BIG LAKE — The Big Lions Recreation Center is considered by most to be the heart of Big Lake. It’s more than an ice rink, or place for hockey practice or community meeting. It’s a hub for the community.

When the 7.1 earthquake shook the center along with the rest of the town, it experienced approximately $75,000 worth of damage.

Pipes burst and ceiling tiles fell. The whole place got pretty shook up, according to Bill Haller, Big Lake Community Council member.

“We had a mess,” Haller said.

Haller maintains the rec center and can often be found there, whether he’s cleaning the ice or maintaining the grounds.

Several plumbing systems broke apart during the quake. Hot water boilers rose up from the ground, flooding the building. Fifteen lights fell. The main pipe to a large water tank broke outside, leaving a frozen pond in its cold November wake.

Thanks to support from the Mat-Su Health Foundation and various donations from the community, small and large, named and anonymous, everybody pitched in to bring the facility back to life.

It was fully repaired and operational by April, according to Haller. He said that 30 volunteers showed up and got the facility cleaned in a matter of days in the wake of the quake. He said they received several large checks ranging from $5,000 to $20,000.

“They believe in the facility. They believe we do a lot of good work here,” Haller said.

The rec center first opened to the public in 2010 and the Lions Club has been active in the area for 40 years, according to Haller. He said it was built in response to the community’s interest.
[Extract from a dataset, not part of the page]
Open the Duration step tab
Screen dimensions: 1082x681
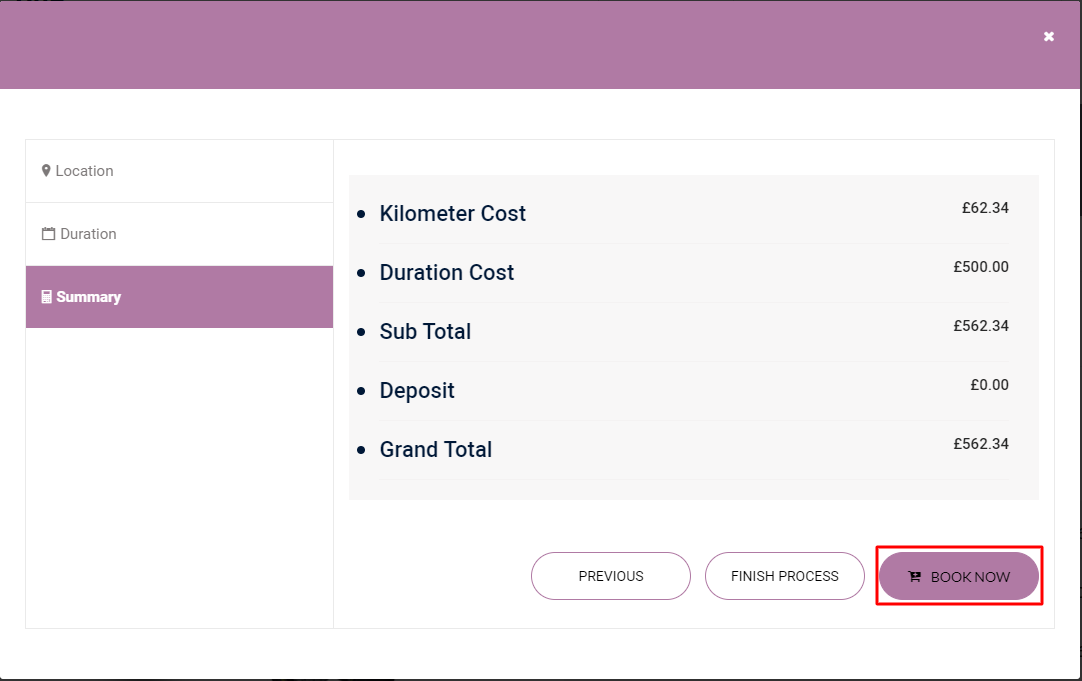[x=179, y=234]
He said the Big Lake Lions conducted a survey to see if they would like to see the multifaceted facility to become a reality and the results were overwhelmingly in its favor. It was built to be more than a sports center. It was built to be a community center.

The community donated $500,000 along with the Mat-Su Health Foundation’s additional $500,000 to enter phase one, according to Haller. The Rasmuson Foundation was another major donor.

He said that after everything was said and done, an approximate total of $3.4 million was put into the building from a number of sources around the community. It stands at 36,00 square feet, featuring numerous assets including a fully functional ice rink, locker rooms, and meeting area.

The rec center was hit during its prime season, hockey season, according to Haller. That’s what really hurt them on top of the overall repair costs. Being shut down during that time was a major setback financially but he said they’re going strong into the future, especially knowing that the community has their back.